Rural Disparities and Lifestyle Factors
The challenge is particularly acute in rural India. According to Dr Samit Purohit, Senior Consultant – Medical Oncology at Action Cancer Hospital, Delhi, “In many rural regions, early marriage and sexual debut elevate the risk of HPV infection due to immature cervical tissue and poor genital hygiene.”
Dr Purohit further points out the dismal screening rates, referencing NFHS-5 data that shows only 1.9% of women aged 30–49 have undergone screening. “This lack of a robust national screening programme, coupled with poor awareness and limited access, especially in rural areas, exacerbates the problem.”
The absence of a widespread HPV vaccination initiative, along with high costs (ranging from Rs 4,000 to Rs 10,000 depending on the brand), leaves many young women unprotected. Experts argue that socioeconomic barriers—poverty, low education levels, and social stigma around reproductive health—further dissuade women from seeking screening or vaccination.
Adding to the risk, a modern, fast-paced lifestyle marked by smoking, alcohol consumption, delayed childbirth, and poor nutrition makes HPV-infected young women even more vulnerable.
A Call for Collective Action
Experts unanimously agree that every young woman should undergo cervical cancer screening annually, regardless of symptoms. They advocate for a unified response involving the government, healthcare institutions, schools, and civil society.
On the policy front, the Indian government has recently taken a promising step by announcing the integration of the HPV vaccine into the national immunisation programme. Experts view this as a game changer. “Incorporating HPV vaccination into routine immunisation for girls aged nine will not only improve access but also affordability,” they say.
There is also a strategic push for mass vaccination over the next three years. Girls aged 9 to 14 can be vaccinated in schools or at nearby government primary health centres.

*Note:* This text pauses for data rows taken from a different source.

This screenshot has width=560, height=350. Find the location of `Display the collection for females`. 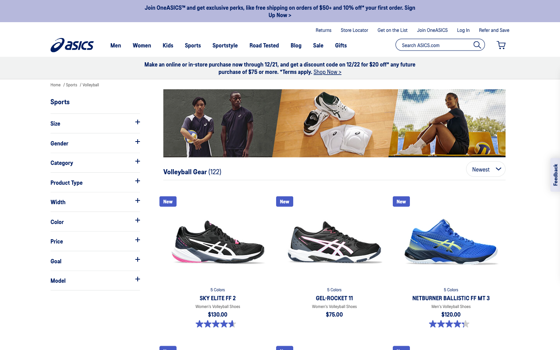

Display the collection for females is located at coordinates (95, 143).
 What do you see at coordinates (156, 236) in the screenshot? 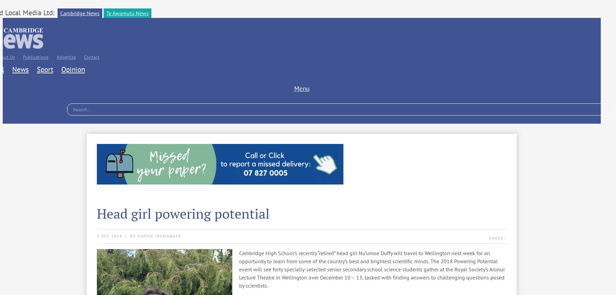
I see `'By Sophie Iremonger'` at bounding box center [156, 236].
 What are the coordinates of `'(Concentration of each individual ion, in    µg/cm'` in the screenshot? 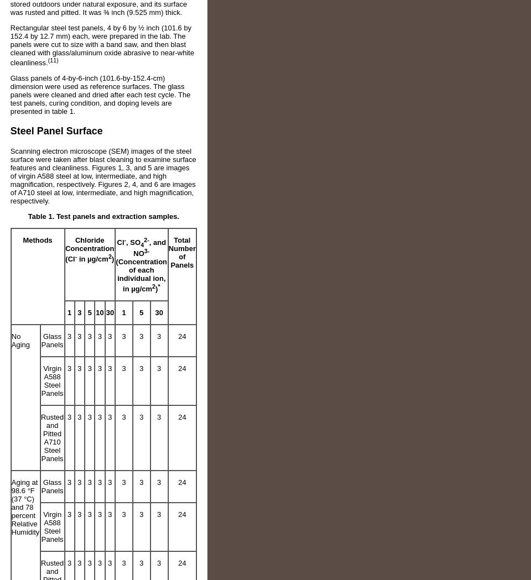 It's located at (140, 274).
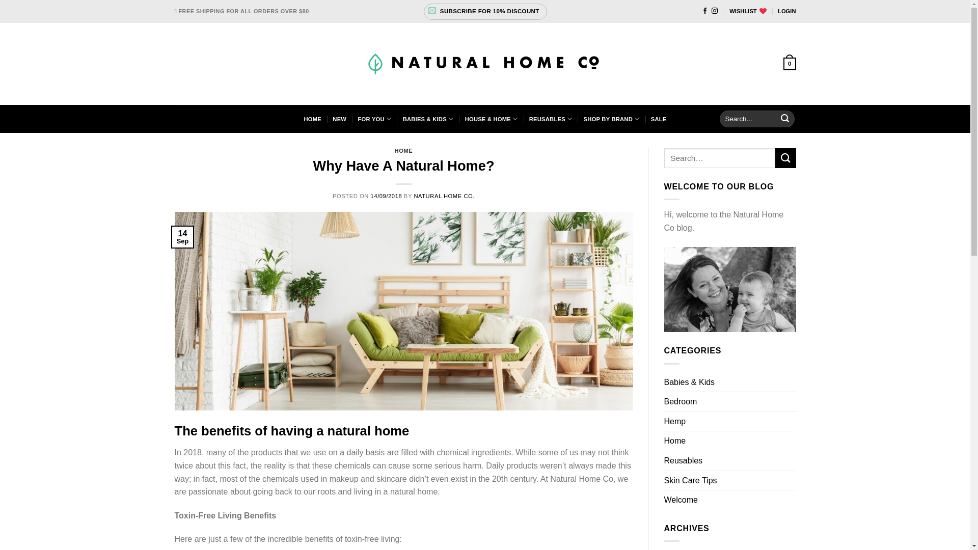  I want to click on 'NEW', so click(332, 119).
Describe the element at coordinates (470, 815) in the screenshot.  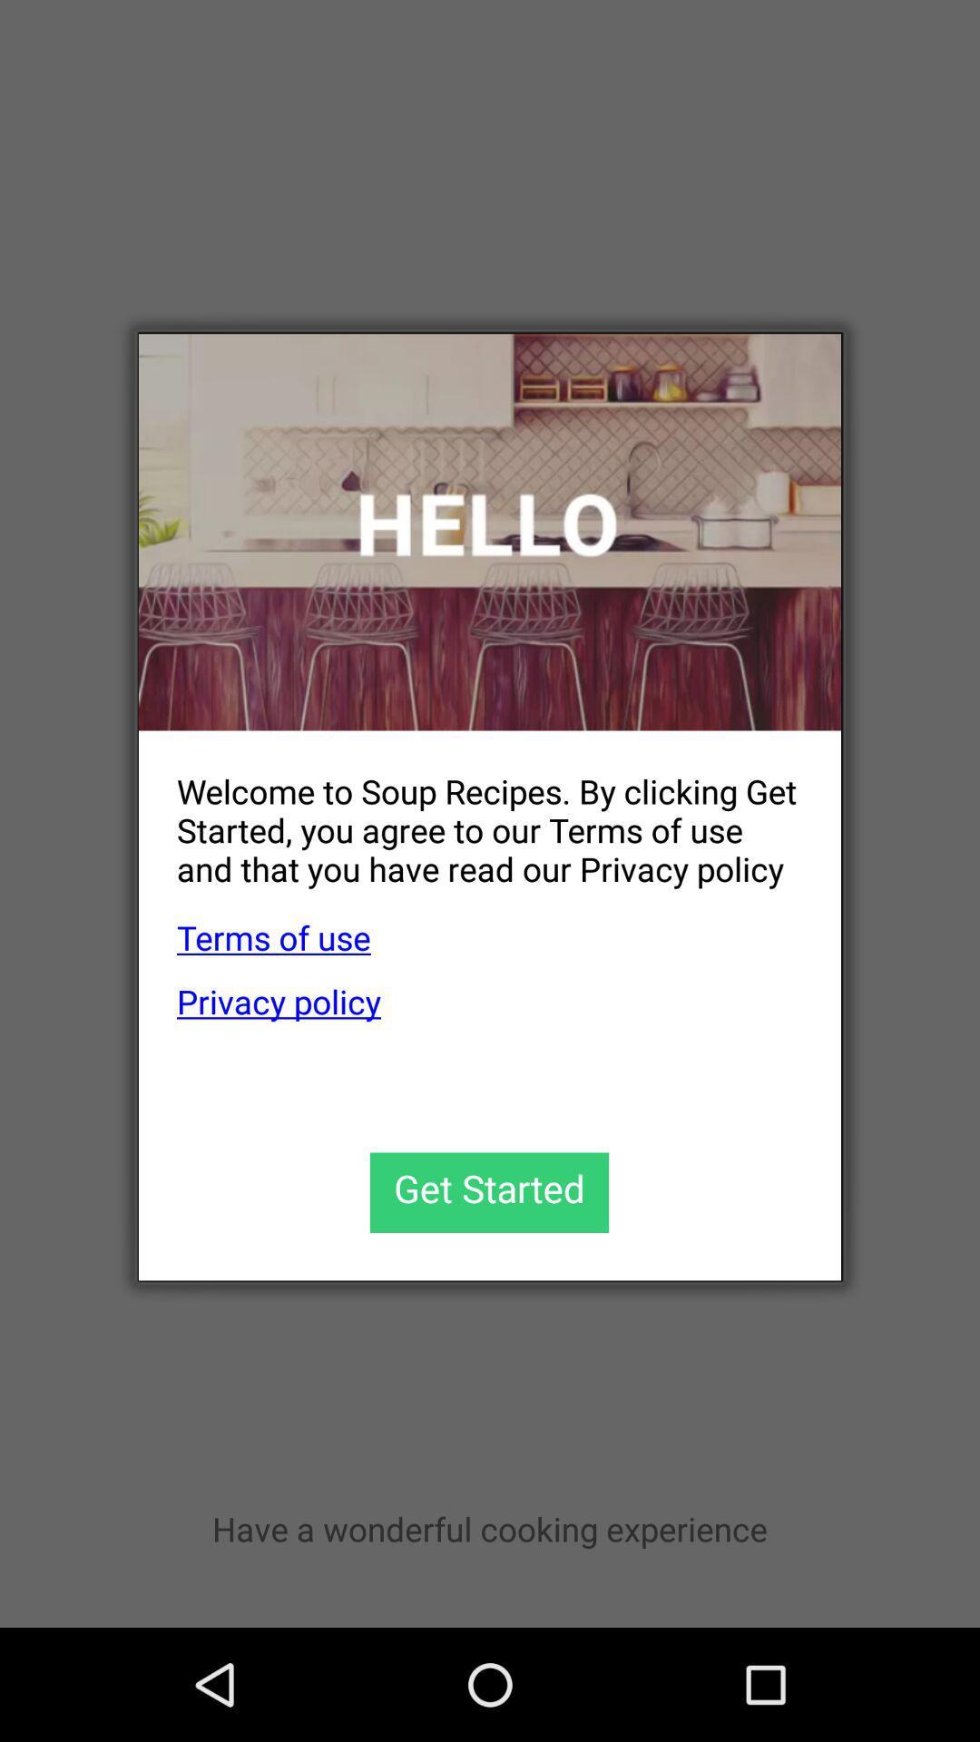
I see `the item above terms of use` at that location.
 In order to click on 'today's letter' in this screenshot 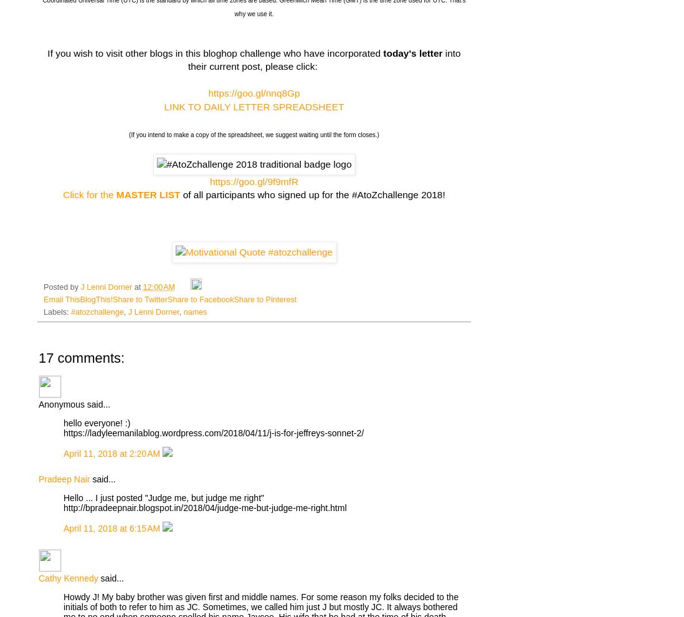, I will do `click(382, 52)`.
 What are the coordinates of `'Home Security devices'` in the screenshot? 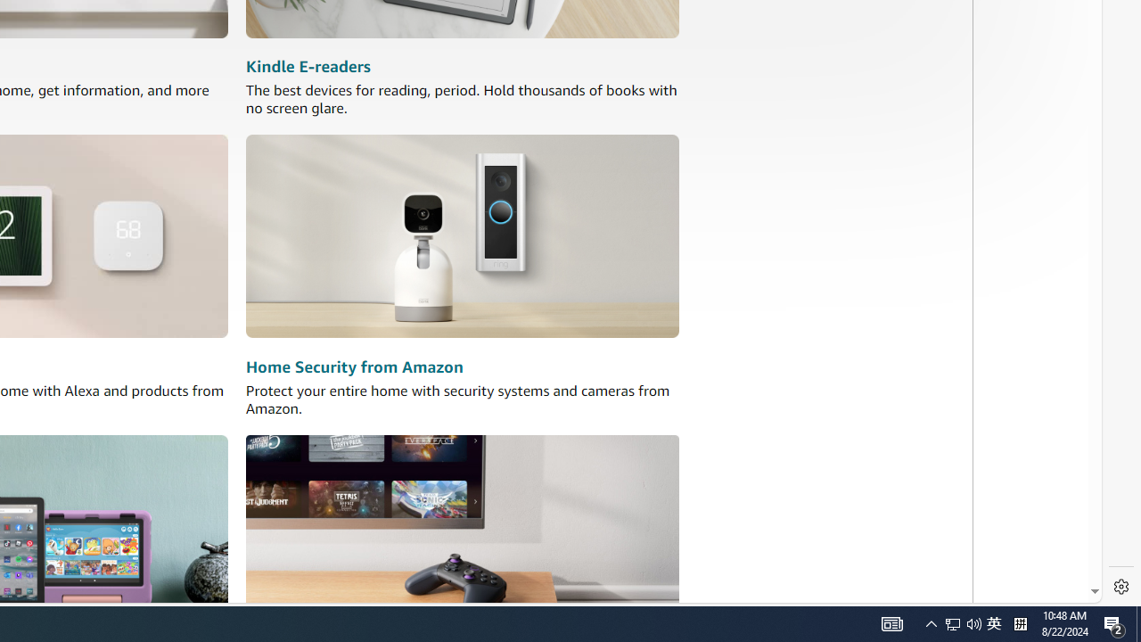 It's located at (463, 235).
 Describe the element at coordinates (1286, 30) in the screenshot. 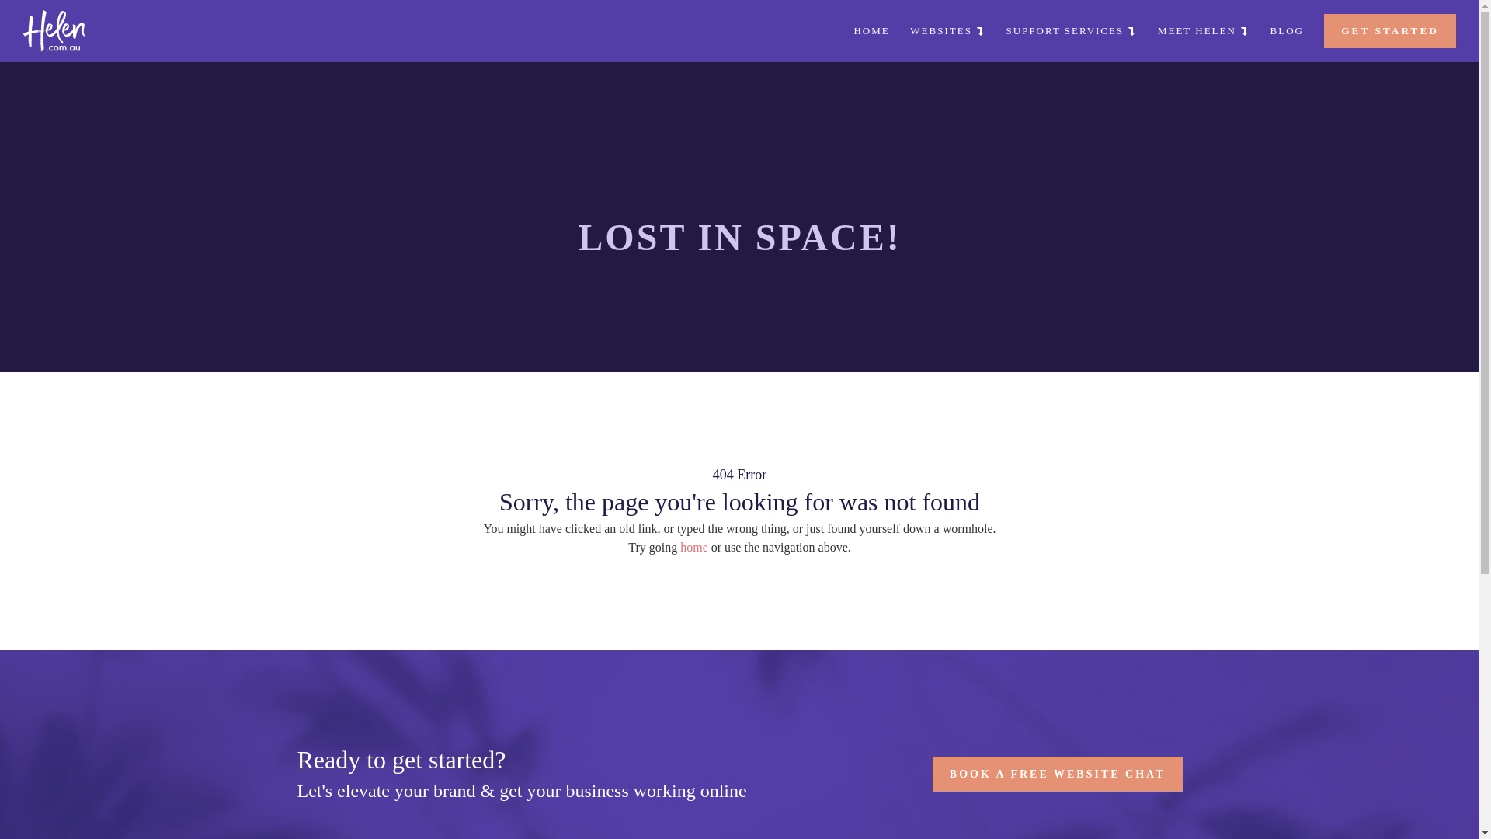

I see `'BLOG'` at that location.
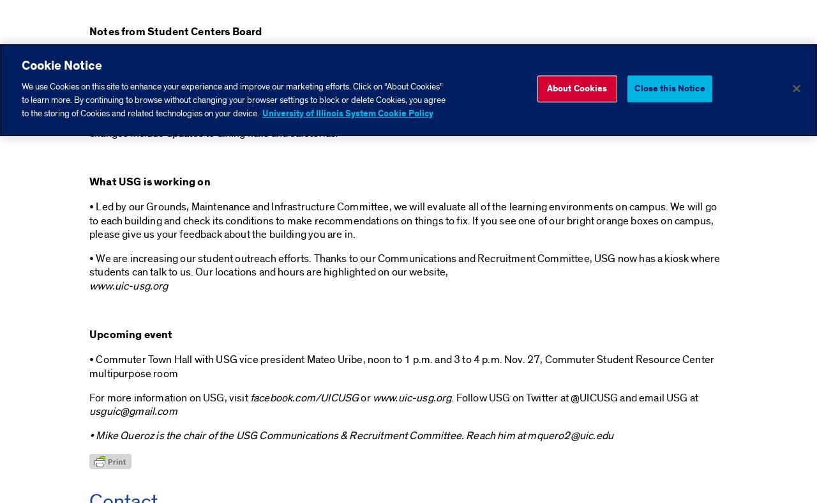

Looking ahead, India awaits the results of ongoing trials assessing the efficacy of a single-dose HPV vaccine for girls aged 9–15. Initially rolled out in 2006 as a three-dose course, the vaccine was later revised to two doses for younger girls. Now, based on recommendations from the National Technical Advisory Group on Immunisation (NTAGI), the Indian Council of Medical Research (ICMR) is evaluating the single-dose regimen through trials at three of its centres. These studies, expected to be monitored over two years, could further simplify and scale the vaccination programme.